Abstract

Congenital heart disease (CHD) occurs in association with extracardiac anomalies or as part of an identified syndrome in 25–40% of cases. Approximately 30% of children with a chromosomal abnormality have CHD. Aneuploidy, or abnormal chromosomal number, accounts for a significant proportion of CHD. Of individuals born with trisomy 21, 50% have CHD, the most common being an atrioventricular septal defect (45%). In segmental aneuploidies, the so-called microdeletion syndromes, small submicroscopic chromosomal deletions can lead to CHD. The 22q11 deletion syndrome causes CHD with thymic and parathyroid hypoplasia (DiGeorge syndrome) and characteristic dysmorphic craniofacial features due to abnormal pharyngeal arch development. Williams–Beuren syndrome with renovascular anomalies, typical elfin facies, and neurological deficits, is characterized by cardiac involvement in the form of supravalvar aortic and peripheral pulmonic stenosis. Chromosome 1p36 deletion syndrome is the most common subterminal deletion syndrome. A substantial proportion of individuals with 1p36 deletion syndrome have CHD which may occur in the presence or absence of cardiomyopathy, most commonly left ventricular non-compaction cardiomyopathy.

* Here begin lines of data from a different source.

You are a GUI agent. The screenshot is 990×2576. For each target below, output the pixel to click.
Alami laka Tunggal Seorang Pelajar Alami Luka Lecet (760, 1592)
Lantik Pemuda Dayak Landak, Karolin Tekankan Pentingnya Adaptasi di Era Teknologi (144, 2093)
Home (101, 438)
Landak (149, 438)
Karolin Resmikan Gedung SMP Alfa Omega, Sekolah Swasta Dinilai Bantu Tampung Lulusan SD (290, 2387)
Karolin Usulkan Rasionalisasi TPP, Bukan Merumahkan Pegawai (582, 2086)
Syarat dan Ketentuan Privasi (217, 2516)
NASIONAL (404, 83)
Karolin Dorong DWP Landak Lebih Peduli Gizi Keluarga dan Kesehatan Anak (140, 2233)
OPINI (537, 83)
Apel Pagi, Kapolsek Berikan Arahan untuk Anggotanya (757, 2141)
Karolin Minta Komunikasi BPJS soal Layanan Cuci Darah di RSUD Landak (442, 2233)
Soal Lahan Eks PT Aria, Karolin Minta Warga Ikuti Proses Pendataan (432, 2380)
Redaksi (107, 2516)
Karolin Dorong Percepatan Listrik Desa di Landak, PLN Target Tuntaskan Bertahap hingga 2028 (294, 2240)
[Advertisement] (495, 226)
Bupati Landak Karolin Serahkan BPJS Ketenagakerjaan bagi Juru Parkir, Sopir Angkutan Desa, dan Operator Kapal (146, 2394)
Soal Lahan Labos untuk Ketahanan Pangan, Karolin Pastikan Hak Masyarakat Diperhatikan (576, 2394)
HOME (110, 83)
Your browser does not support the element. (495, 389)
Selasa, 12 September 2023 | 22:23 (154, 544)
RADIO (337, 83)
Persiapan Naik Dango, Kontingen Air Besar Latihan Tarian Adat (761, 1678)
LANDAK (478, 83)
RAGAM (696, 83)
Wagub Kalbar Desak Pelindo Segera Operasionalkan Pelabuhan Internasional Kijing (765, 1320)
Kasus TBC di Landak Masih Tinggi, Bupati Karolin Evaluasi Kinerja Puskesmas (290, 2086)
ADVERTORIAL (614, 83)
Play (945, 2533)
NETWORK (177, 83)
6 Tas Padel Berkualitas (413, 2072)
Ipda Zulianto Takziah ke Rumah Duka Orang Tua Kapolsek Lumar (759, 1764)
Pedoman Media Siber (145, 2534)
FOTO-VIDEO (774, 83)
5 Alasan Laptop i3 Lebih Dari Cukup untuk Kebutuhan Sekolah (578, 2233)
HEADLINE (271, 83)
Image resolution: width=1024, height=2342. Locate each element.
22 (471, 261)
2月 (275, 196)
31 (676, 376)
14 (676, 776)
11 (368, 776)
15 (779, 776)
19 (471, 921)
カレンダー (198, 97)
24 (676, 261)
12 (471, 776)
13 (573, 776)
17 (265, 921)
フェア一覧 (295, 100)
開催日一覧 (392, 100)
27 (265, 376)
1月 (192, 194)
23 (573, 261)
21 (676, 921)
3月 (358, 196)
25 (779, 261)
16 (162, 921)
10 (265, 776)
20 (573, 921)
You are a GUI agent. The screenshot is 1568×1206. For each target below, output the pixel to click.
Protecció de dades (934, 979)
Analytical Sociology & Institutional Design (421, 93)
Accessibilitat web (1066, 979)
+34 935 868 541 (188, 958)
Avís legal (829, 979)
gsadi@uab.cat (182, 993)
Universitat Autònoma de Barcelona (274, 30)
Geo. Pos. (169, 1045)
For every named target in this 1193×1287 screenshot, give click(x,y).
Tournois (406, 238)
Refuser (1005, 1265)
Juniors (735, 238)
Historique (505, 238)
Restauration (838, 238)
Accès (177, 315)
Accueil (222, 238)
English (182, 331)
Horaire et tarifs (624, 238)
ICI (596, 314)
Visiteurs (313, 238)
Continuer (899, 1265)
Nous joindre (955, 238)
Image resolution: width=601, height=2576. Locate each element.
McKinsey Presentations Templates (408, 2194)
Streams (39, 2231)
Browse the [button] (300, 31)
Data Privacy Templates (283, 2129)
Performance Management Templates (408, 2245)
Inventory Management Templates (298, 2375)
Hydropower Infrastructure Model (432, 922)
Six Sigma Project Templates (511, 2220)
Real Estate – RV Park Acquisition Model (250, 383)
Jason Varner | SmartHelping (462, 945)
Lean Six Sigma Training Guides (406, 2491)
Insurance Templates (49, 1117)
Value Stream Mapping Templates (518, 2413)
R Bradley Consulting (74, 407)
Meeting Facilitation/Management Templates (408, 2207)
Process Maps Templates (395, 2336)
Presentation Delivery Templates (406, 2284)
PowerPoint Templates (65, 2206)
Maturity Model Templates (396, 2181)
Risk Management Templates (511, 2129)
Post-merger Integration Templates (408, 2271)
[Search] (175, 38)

Single gene mutations may also cause syndromic CHD. Noonan syndrome and related disorders (‘RASopathies’) are caused by dominant gain-of-function mutations in one of the genes which encode proteins that function in the Ras/mitogen-activated protein kinase (RAS-MAPK) signal transduction pathway. Holt–Oram syndrome is associated with mutations in the transcription factor TBX5. Alagille syndrome is caused by mutations in JAG1, a gene encoding a ligand in the Notch signaling pathway. Heterotaxy syndrome, which means randomization of cardiac, pulmonary, or gastrointestinal situs, is frequently associated with CHD.